Error analysis on a model trained to recognize handwritten digits#
Importing libraries and packages#
1# Mathematical operations and data manipulation
2import numpy as np
3import pandas as pd
4
5# Dataset
6from sklearn.datasets import load_digits
7
8# Model
9from sklearn.model_selection import train_test_split
10from sklearn import tree
11from sklearn.metrics import accuracy_score
12
13# Warnings
14import warnings
15
16warnings.filterwarnings("ignore")
Set paths#
1# Path to datasets directory
2data_path = "./datasets"
3# Path to assets directory (for saving results to)
4assets_path = "./assets"
Loading dataset#
sklearn.datasets.load_digits - The output is a dictionary-like object, which separates the features (callable as data) from the target (callable as target) into two attributes.
1dataset = load_digits()
Partitioning and training#
1# Convert each attribute (data and target) into a Pandas DataFrame
2X = pd.DataFrame(dataset.data)
3Y = pd.DataFrame(dataset.target)
4
5print("Shape of X: ", X.shape)
6print("Shape of Y: ", Y.shape)
Shape of X: (1797, 64)
Shape of Y: (1797, 1)
1X_new, X_test, Y_new, Y_test = train_test_split(
2 X, Y, test_size=0.1, random_state=101
3)
4test_size = X_test.shape[0] / X_new.shape[0]

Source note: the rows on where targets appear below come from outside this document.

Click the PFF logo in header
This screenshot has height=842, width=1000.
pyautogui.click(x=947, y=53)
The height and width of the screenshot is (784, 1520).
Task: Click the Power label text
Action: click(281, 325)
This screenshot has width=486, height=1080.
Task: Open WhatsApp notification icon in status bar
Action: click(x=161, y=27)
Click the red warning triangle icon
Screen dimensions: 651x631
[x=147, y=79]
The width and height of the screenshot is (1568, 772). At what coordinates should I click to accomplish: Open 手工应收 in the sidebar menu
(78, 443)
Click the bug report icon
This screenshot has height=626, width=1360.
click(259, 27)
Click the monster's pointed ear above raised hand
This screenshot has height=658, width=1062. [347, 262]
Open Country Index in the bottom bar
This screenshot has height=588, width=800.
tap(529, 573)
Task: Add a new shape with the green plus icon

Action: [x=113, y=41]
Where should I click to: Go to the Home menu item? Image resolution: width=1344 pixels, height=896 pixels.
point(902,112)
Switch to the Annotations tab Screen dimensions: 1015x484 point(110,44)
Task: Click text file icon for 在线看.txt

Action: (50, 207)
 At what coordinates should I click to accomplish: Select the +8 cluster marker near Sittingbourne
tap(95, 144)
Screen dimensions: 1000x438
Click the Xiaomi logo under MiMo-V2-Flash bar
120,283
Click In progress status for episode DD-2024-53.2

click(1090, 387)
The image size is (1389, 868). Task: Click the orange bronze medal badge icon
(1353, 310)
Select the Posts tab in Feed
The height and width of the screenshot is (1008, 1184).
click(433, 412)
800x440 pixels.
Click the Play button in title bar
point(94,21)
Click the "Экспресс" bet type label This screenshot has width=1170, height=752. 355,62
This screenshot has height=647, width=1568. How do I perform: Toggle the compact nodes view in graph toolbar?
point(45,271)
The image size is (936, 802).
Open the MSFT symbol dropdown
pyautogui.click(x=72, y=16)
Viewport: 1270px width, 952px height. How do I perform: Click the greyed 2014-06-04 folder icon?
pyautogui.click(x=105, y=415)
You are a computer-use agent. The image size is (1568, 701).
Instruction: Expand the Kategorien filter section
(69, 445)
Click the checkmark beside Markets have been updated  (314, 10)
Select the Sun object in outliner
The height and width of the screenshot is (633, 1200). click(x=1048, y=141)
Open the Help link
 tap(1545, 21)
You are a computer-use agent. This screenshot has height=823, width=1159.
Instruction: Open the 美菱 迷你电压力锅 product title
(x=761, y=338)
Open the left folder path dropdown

5X_train, X_dev, Y_train, Y_dev = train_test_split(
6 X_new, Y_new, test_size=test_size, random_state=101
7)
8
9print("Shape of X_train: ", X_train.shape)
10print("Shape of Y_train: ", Y_train.shape)
11print("Shape of X_dev: ", X_dev.shape)
12print("Shape of Y_dev: ", Y_dev.shape)
13print("Shape of X_test: ", X_test.shape)
14print("Shape of Y_test: ", Y_test.shape)
Shape of X_train: (1437, 64)
Shape of Y_train: (1437, 1)
Shape of X_dev: (180, 64)
Shape of Y_dev: (180, 1)
Shape of X_test: (180, 64)
Shape of Y_test: (180, 1)
1# Using a random seed for reproducibility of the results.
2np.random.seed(101)
3# Selecting random indices from the X_train set
4indices_train = np.random.randint(0, len(X_train), 90)
5# Generating the random indices of the dev set
6indices_dev = np.random.randint(0, len(X_dev), 90)
7# Creating new variables to hold the selected values of X_train
8# and X_dev, and the corresponding values from Y_train and Y_dev.
9X_train_dev = pd.concat(
10 [X_train.iloc[indices_train, :], X_dev.iloc[indices_dev, :]]
11)
12Y_train_dev = pd.concat(
13 [Y_train.iloc[indices_train, :], Y_dev.iloc[indices_dev, :]]
14)
15# Printing the resulting shapes of the sets
16print(X_train_dev.shape, Y_train_dev.shape)
(180, 64) (180, 1)
1# Train a decision tree on the train set
2model = tree.DecisionTreeClassifier(random_state=101)
3model = model.fit(X_train, Y_train)
Metrics#
1# Using the predict method to generate the predictions for all
2# the sets (train, train/dev, dev, and test).
3sets = ["Training", "Train/dev", "Validation", "Testing"]
4X_sets = [X_train, X_train_dev, X_dev, X_test]
5Y_sets = [Y_train, Y_train_dev, Y_dev, Y_test]
6
7scores = {}
8for i in range(0, len(X_sets)):
9 pred = model.predict(X_sets[i])
10 score = accuracy_score(Y_sets[i], pred)
11 scores[sets[i]] = score
12
13print(scores)
{'Training': 1.0, 'Train/dev': 0.9444444444444444, 'Validation': 0.8833333333333333, 'Testing': 0.8833333333333333}